## Document section
See what constructive, helpful reviews look like vs. unhelpful ones. Notice how reviewers identify core issues vs. minor details.

Slide 12

Writing Quality Directly Impacts Review Outcomes

Compare These Two Scenarios:

✓ Well-Written Paper

  • Clear introduction → Reviewer understands motivation
  • Complete methods → No questions about reproducibility
  • Self-contained figures → Easy to evaluate
  • Logical flow → Conclusions make sense
  • Result: Minor revisions or acceptance

✗ Poorly-Written Paper

  • Vague introduction → "What's the point?"
  • Missing details → "How did you measure X?"
  • Confusing figures → "What am I looking at?"
  • Weak logic → "This doesn't follow"
  • Result: Major revisions or rejection
From your transparent review analysis: Notice how many reviewer questions could have been prevented by following the writing principles we discussed today.

Key Insight from Modern Peer Review

With transparent review, your initial submission quality is now visible to everyone. This increases the importance of strong initial writing - not just for acceptance, but for your scientific reputation.

Slide 13

The Complete Cycle: Write → Review → Revise

Everything Connects

Good writing principles → Easier peer review → Better responses → Stronger science communication

Using Your Transparent Review Assignment:

  1. Read the original submission - What writing issues do you notice?
  2. Read the reviews - What did reviewers question or praise?

## Directive
Reproduce the peer review slide text above word for word, from start to finish.

## Provided data
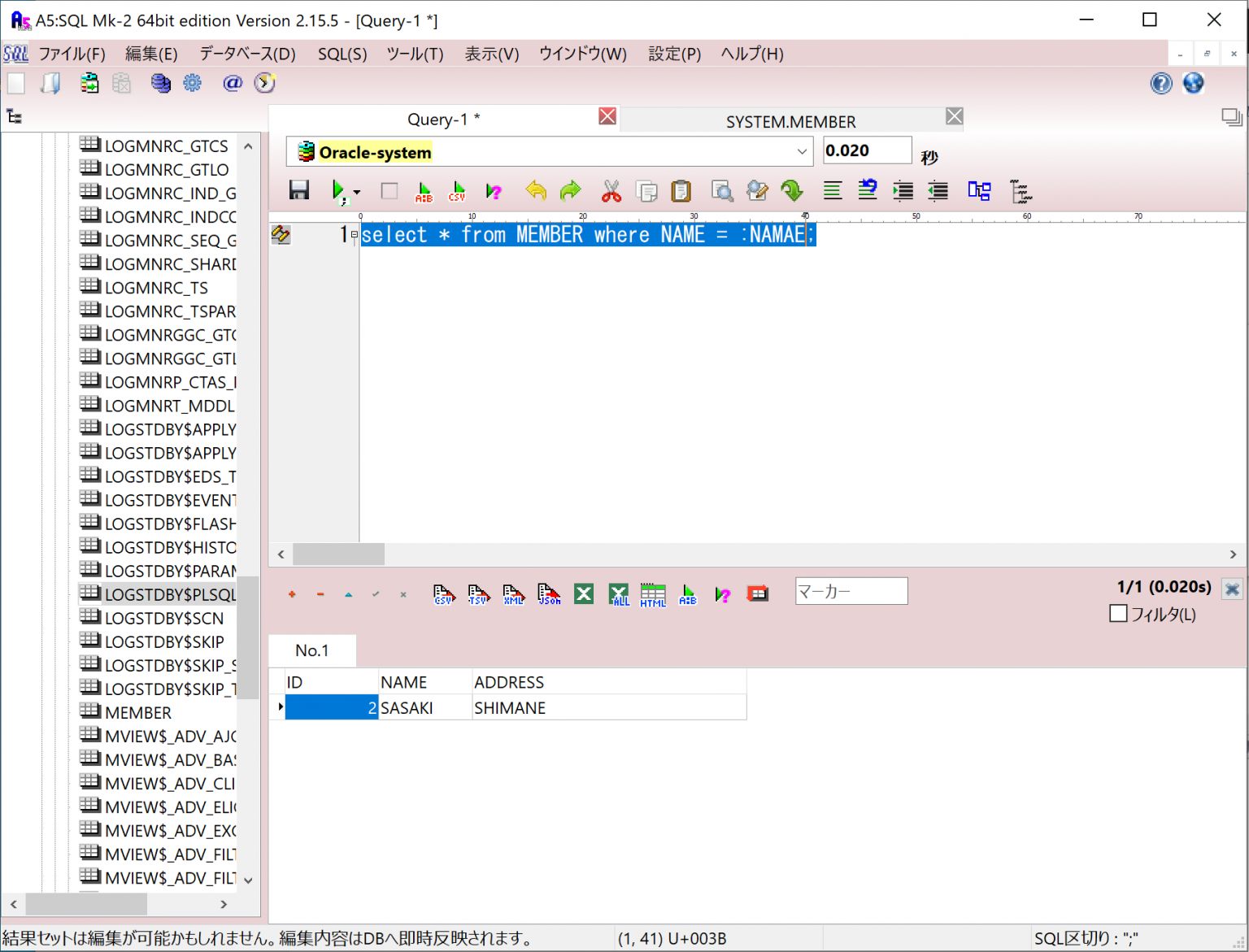Open the Oracle-system connection dropdown
1249x952 pixels.
802,151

## Complete output
See what constructive, helpful reviews look like vs. unhelpful ones. Notice how reviewers identify core issues vs. minor details.

Slide 12

Writing Quality Directly Impacts Review Outcomes

Compare These Two Scenarios:

✓ Well-Written Paper

  • Clear introduction → Reviewer understands motivation
  • Complete methods → No questions about reproducibility
  • Self-contained figures → Easy to evaluate
  • Logical flow → Conclusions make sense
  • Result: Minor revisions or acceptance

✗ Poorly-Written Paper

  • Vague introduction → "What's the point?"
  • Missing details → "How did you measure X?"
  • Confusing figures → "What am I looking at?"
  • Weak logic → "This doesn't follow"
  • Result: Major revisions or rejection
From your transparent review analysis: Notice how many reviewer questions could have been prevented by following the writing principles we discussed today.

Key Insight from Modern Peer Review

With transparent review, your initial submission quality is now visible to everyone. This increases the importance of strong initial writing - not just for acceptance, but for your scientific reputation.

Slide 13

The Complete Cycle: Write → Review → Revise

Everything Connects

Good writing principles → Easier peer review → Better responses → Stronger science communication

Using Your Transparent Review Assignment:

  1. Read the original submission - What writing issues do you notice?
  2. Read the reviews - What did reviewers question or praise?